Implant infection remains a major troublesome clinical complication. Incorporating antibacterial agents into the implant surface is a promising way to solve the problem. In this study, Cu-incorporated Ni–Ti–O NP coatings were prepared by anodization and electrodeposition to combine the favorable antibacterial ability of Cu and surface nanoporous structure to generate ideal biofunctionality.

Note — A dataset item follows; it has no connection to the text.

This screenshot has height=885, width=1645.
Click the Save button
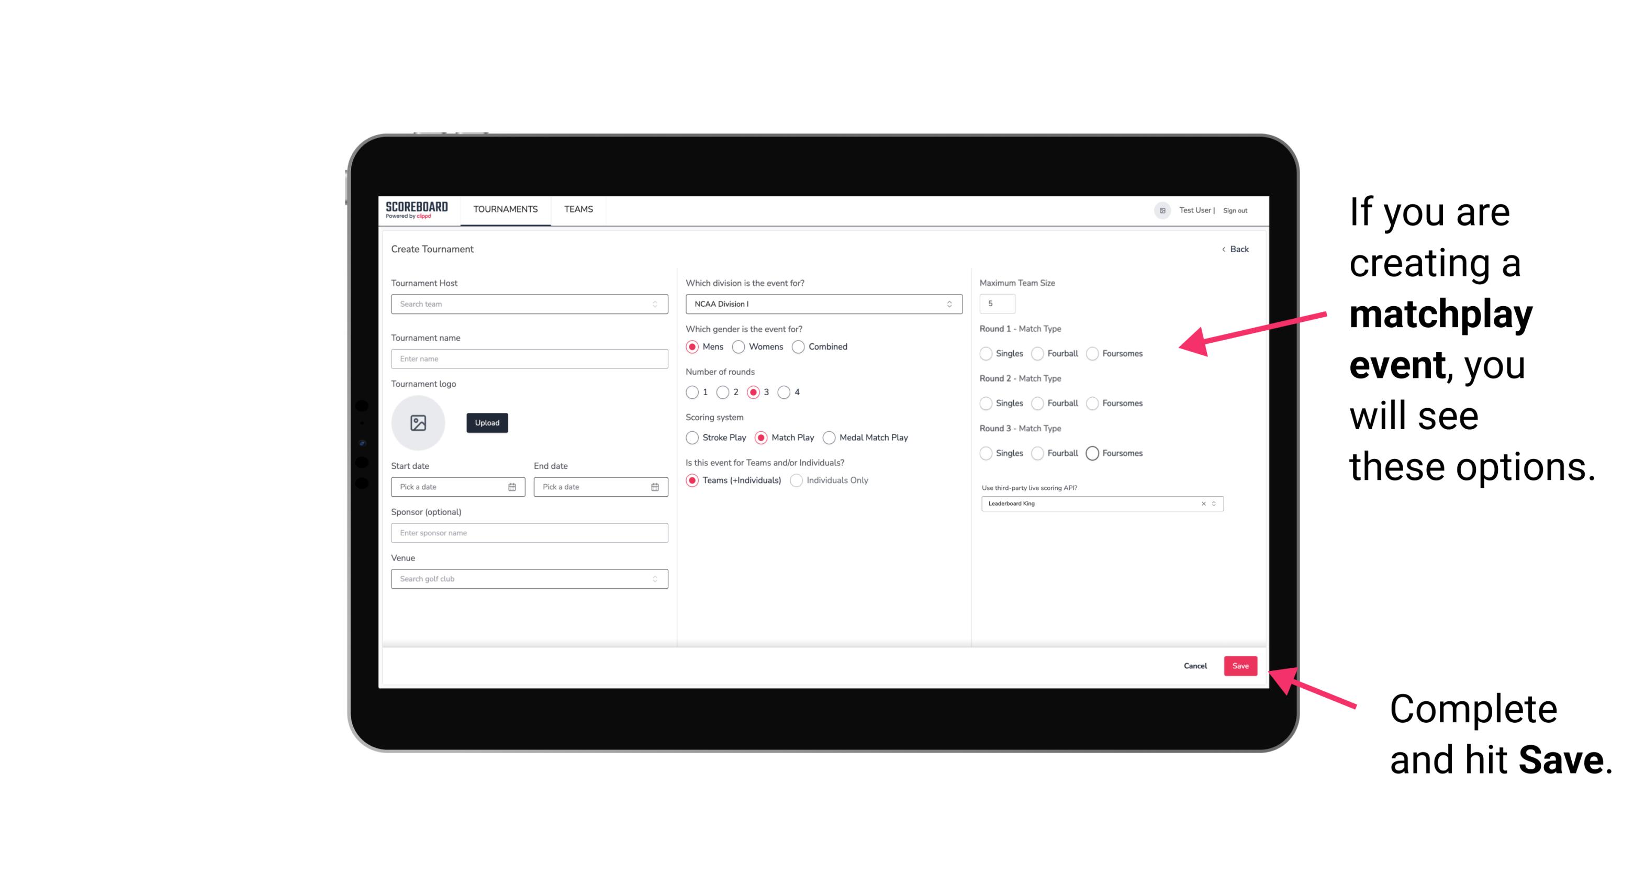point(1240,665)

Implant-associated infections are mainly caused by bacteria invasion, and once attaching firmly onto the implant surface, biofilms are formed, which can resist host immune response [21]. Therefore, killing adjacent bacteria is the key to prevent implant-associated infections [22]. The number of bacteria in the culture medium decreases with Cu ion release amount, so Cu ion release plays a significant role in antibacterial ability. Cu ions can produce reactive oxygen species, damage respiratory enzymes and extract electrons from bacterial membranes, thereby resulting in cell lysis, cytoplasm leakage and bacteria death [23]. In addition, Ni ion release may also play a partial role. Compared with NP–Cu, NP sample releases more Ni2+; it may be due to the addition of Cu. Some research has reported that Cu may suppress the anodic dissolution and thus also decrease the corrosion rate [24, 25].

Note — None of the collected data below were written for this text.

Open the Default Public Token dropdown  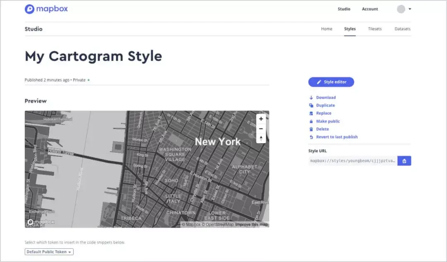(49, 252)
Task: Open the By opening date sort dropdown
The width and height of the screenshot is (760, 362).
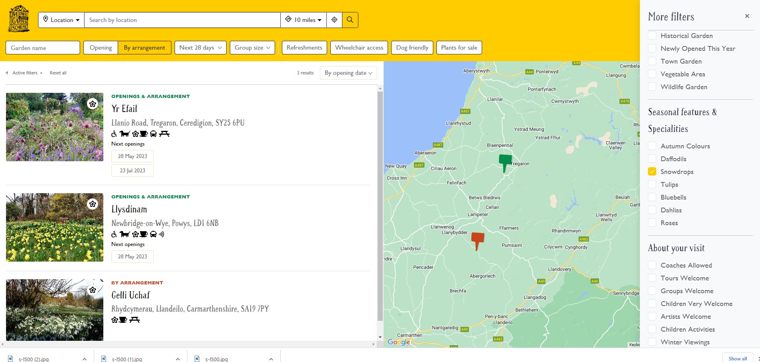Action: (348, 73)
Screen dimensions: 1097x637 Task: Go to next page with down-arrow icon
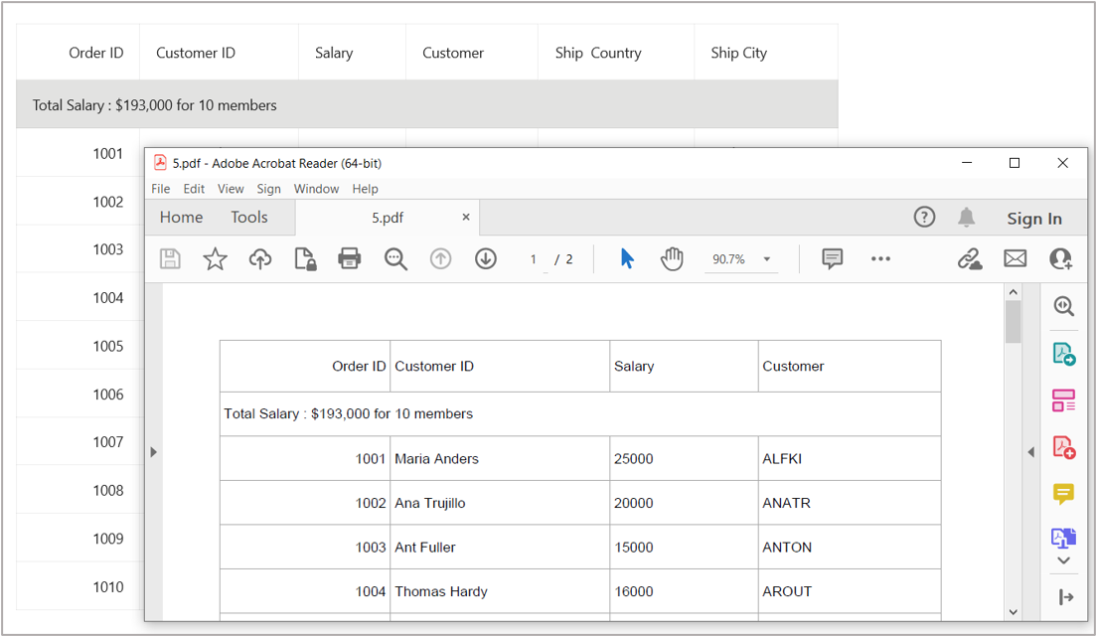coord(485,258)
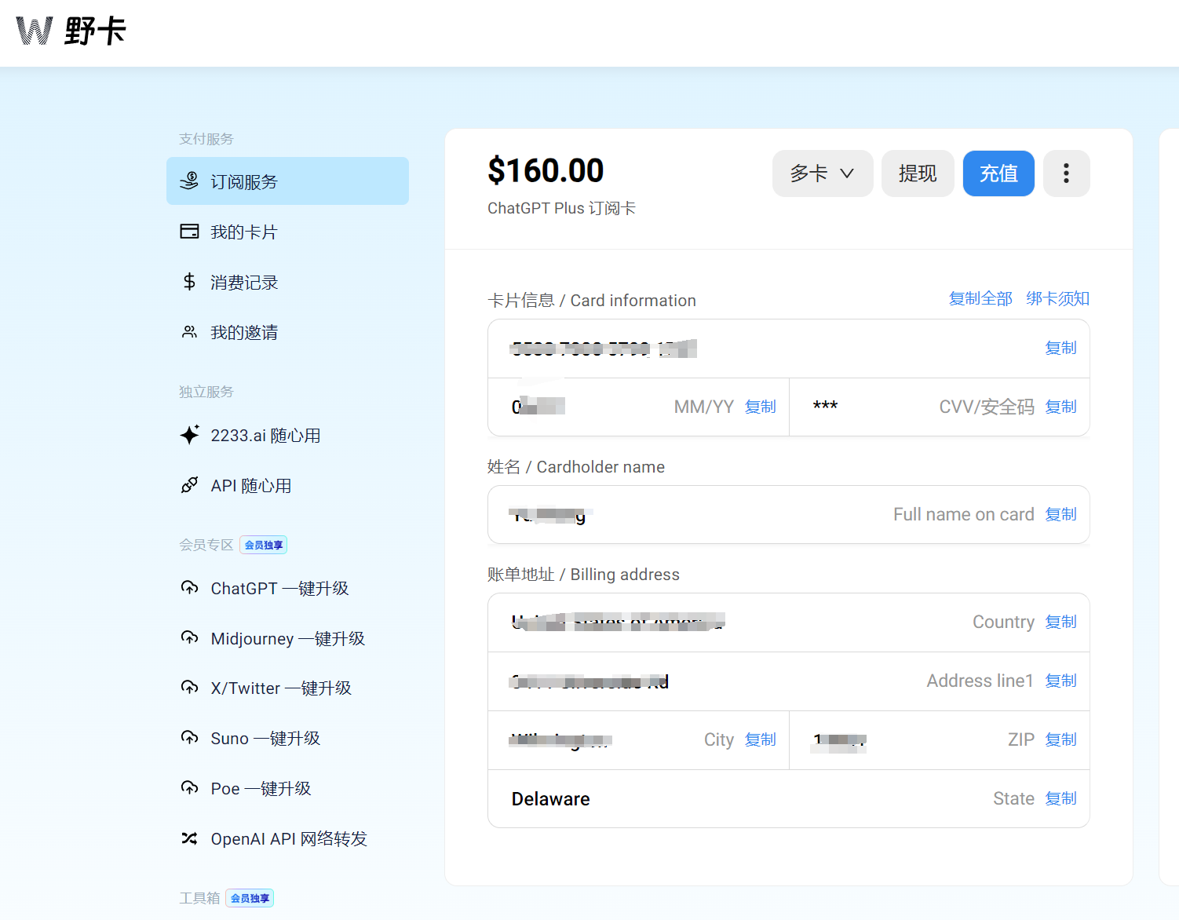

It is widely accepted that Cu ions play a crucial role in the promotion of cell responses [26]. Thus, it is essential to control over the release amount of copper ions to avoid possible cytotoxicity [27]. Our experimental results show that the NP–Cu coatings are favorable for cell proliferation and even up-regulate collagen secretion and ECM mineralization. Moreover, numerous studies have suggested that NP shows good biocompatibility [28,29,30]. Cu ions are also reported to have similar effects [31, 32], namely a proper dose of Cu can significantly stimulate the differentiation and mineralization of BMSCs through up-regulating the expressions of bone-related genes, such as OPN, BMP-2 and Col-1. Similarly, in this work, as verified by the results of collagen synthesis and ECM mineralization, the NP–Cu coatings show better cytocompatibility after a prolonged period of incubation, which indicates the enhancement of Cu ion on BMSC osteogenic differentiation. This is particularly important when the NiTi alloy serves as bone fixation implants to enhance bone healing.

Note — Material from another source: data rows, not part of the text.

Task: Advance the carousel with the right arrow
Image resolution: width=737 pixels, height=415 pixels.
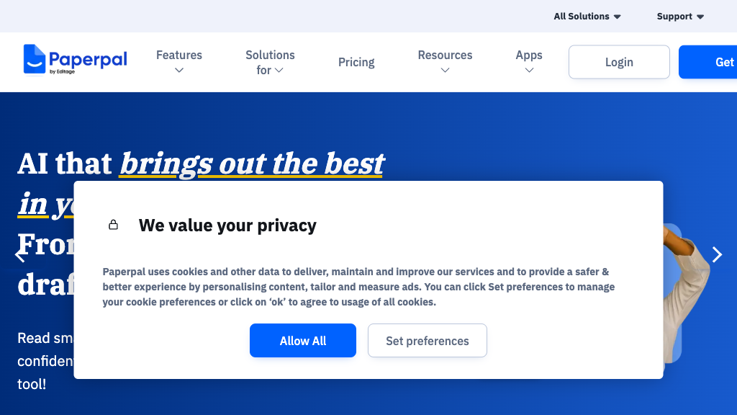Action: [717, 254]
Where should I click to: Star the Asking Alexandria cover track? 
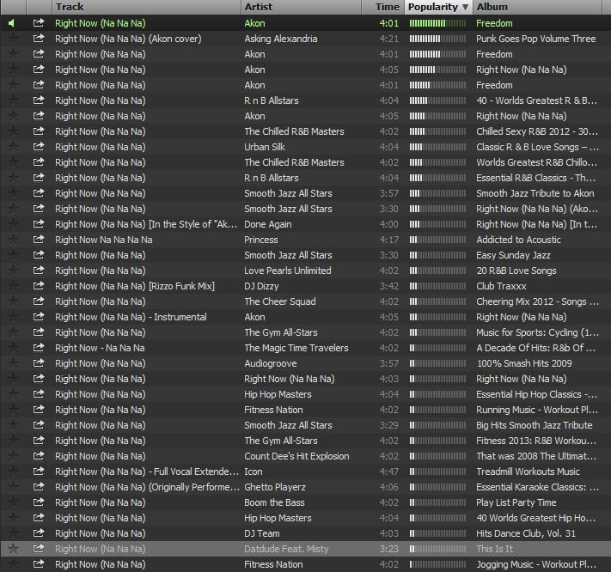click(x=12, y=39)
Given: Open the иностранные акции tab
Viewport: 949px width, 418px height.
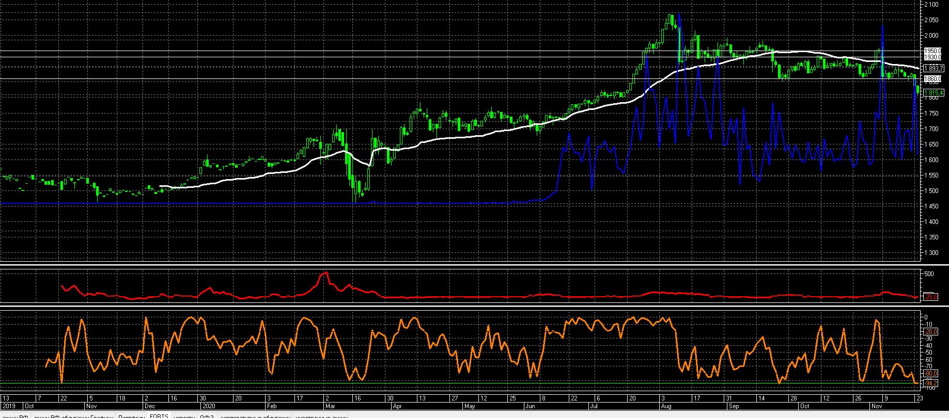Looking at the screenshot, I should [x=320, y=416].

Based on the results of the study, it seems to be a feasible and efficient method to incorporate Cu nutrient element into Ni–Ti–O NPs by electrodeposition. It still remains a serious challenge to develop desirable biological coatings on implant surfaces to increase the success rates of implant surgery. The prepared NP–Cu coatings in this work not only possess good antibacterial activity but also further facilitate cytocompatibility. Furthermore, we firmly believe that this work can provide a research foundation for further study of bioactive multifunctional coatings on the NiTi-based implant materials. Nonetheless, the present work only conducts in vitro experiments. Further in vivo studies are needed to prove the effectiveness of the coatings.

5 Conclusion

Ni–Ti–O NP coatings with different Cu contents were fabricated on biomedical NiTi alloy by anodization and electrodeposition. Electrodeposition has no influence on the morphology of the NPs. Cu ions are released from the coatings, which is responsible for their good antibacterial ability. Meanwhile, because of their controlled release, all the samples show better cytocompatibility and can even promote osteogenic differentiation of BMSCs. Favorable antibacterial ability and cytocompatibility render the coatings promising when serving as biomedical coatings of the NiTi alloy.